We have sort of said in the past -- in past presentations that our normal plant equipment expenditures are around the $2 million, but we've increased that to $3 million. So just to speed a few things up.
Is $3 million per half?
No. $3 million per year.
So -- okay. And then we've spent, I think, $3 million in the first half this year?
No. Sorry, that's just plant equipment not in [indiscernible].
All right. Okay. And then $1.1 million in product development as well.
Yes. So you can see that.
So you imagine those 2 costs together in the next few halves, do you think they're going to be around that $2.9 million together? Or would you imagine they'd be higher or lower?
The plant equipment will be about $3 million, all up. And then the intangibles will be around the $2 million to $2.5 million.
Okay, [ broadly ]. And then that just comes back to that sort of -- what are we doing with all the cash that's gone, it'll be building up with the -- once the inventories go down again, are you -- I was just thinking, is the payout ratio likely to amend at all? Or what are you guys thinking in terms of capital return or returns of money?
Well, I mean, I think as the profit grows, we do certainly want the dividend to grow.
But at a steady pace. The last -- we don't want spikes in dividends. We want to be -- ensure that we...
Yes, going up slightly and surely, you don't have to drop it again, completely. Agree. Yes, just -- I thought you were obviously been quite [ in control ]. Happy if you've got things to spend on that have got good ROEs, then great, but just otherwise, it seemed like we had a $6 million that's going to be growing and not really doing anything on that.
Yes, look, we have invested additional, like we said, into the sales and [ marketing ] area just to further enhance its product strategy, to get all momentum in it, and that is continuing.
We'll continue to.
Yes, we'll continue to do that.

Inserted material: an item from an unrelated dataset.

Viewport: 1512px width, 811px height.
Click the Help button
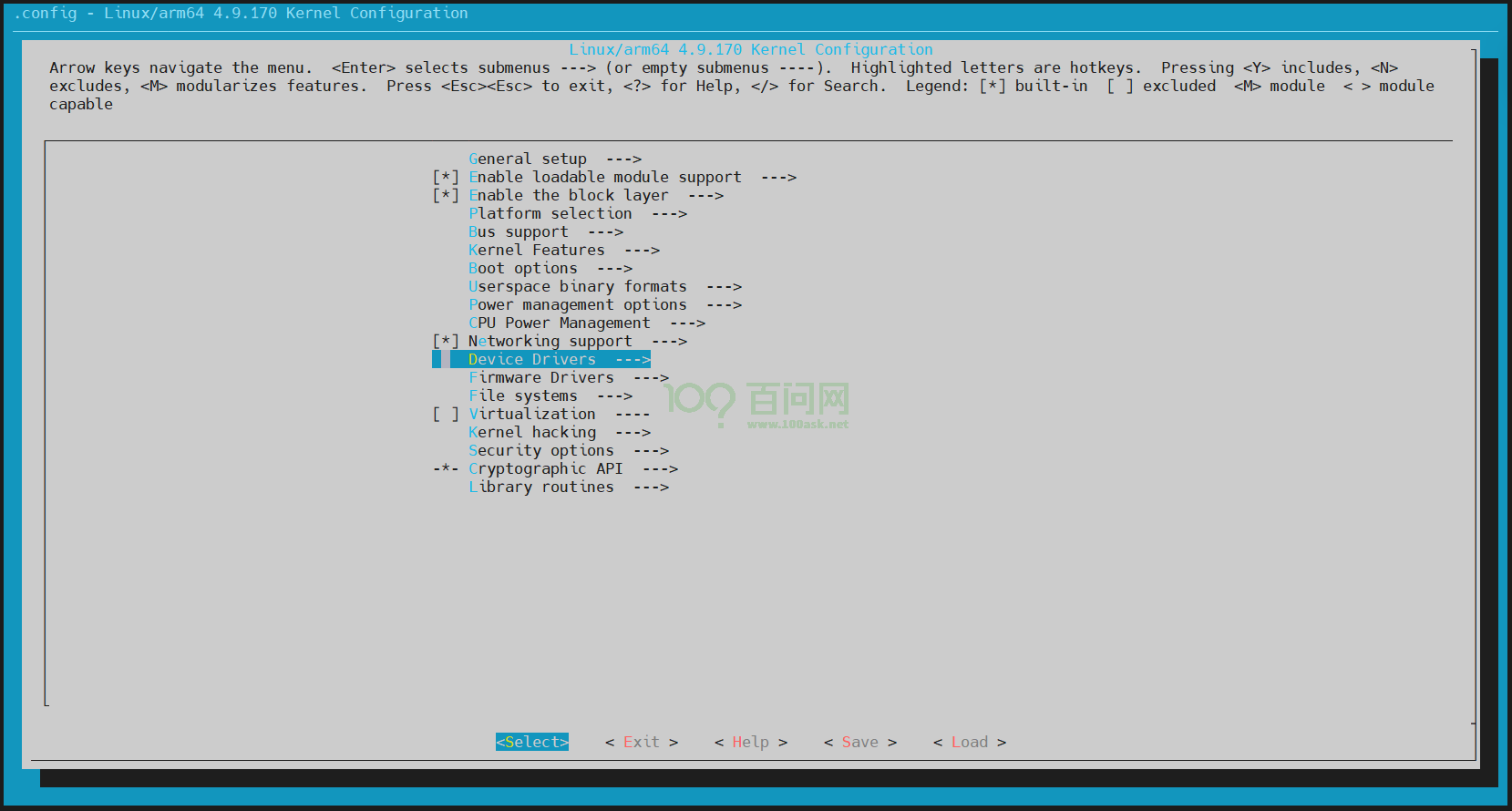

Our sales force is all over the world, everybody wants more salespeople. So we're fighting that one every day. So there's plenty of things we can spend on to maybe bring forward better sales growth. And yes, it's just a matter of allocating that. And doing this in a responsible and steady way.
Yes, great, great. And one final quick one, just sort to start off with. I noticed that obviously, Brazil was back on track, growing, and you'd obviously spent a bit on sorting out distribution over there. Do you see -- where are we in terms of market share over there? Is there a huge runway there, or is it just a great where we're of tracked -- we've jumped back up and now we sort of track normal growth rate. So where do you see us in terms of the runway in South America?

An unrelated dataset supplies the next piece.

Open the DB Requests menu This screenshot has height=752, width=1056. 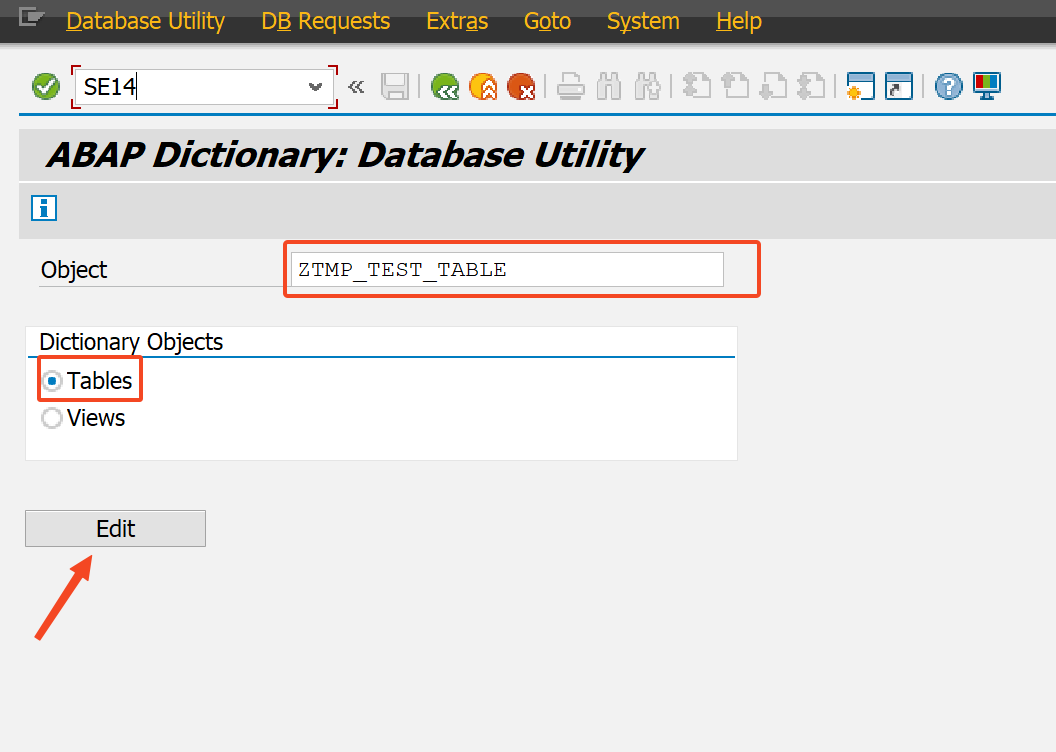[324, 20]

So there's a huge amount of opportunity. In terms of market share, it just depends on the product categories. In some, we do really well. In others, there's a lot of upside. The Whitening is the one area we're really focusing on and the Composites. They're big markets. And the Whitening, we're being helped by the manufacturing that we're doing in Brazil. So the import costs are low. So that's absolutely roaring ahead, which is great. And the Composites, the tooth-colored fillings, they are also that the whole team over there is very focused on getting them right. So lots and lots of opportunity there. It's a huge market, 180,000 dentists, I think.
There are no further questions at this time. I'll now hand back to Ms. Cheetham for closing remarks.
Thank you, everybody, for listening to us today. I'm certainly very happy with -- I'm very happy with the results. And I can assure you that the team are very, very focused on achieving better results over time. And they're working very, very hard. All from the start of the product development to the final sale. So it's an exciting time for SDI, and thank you for your time.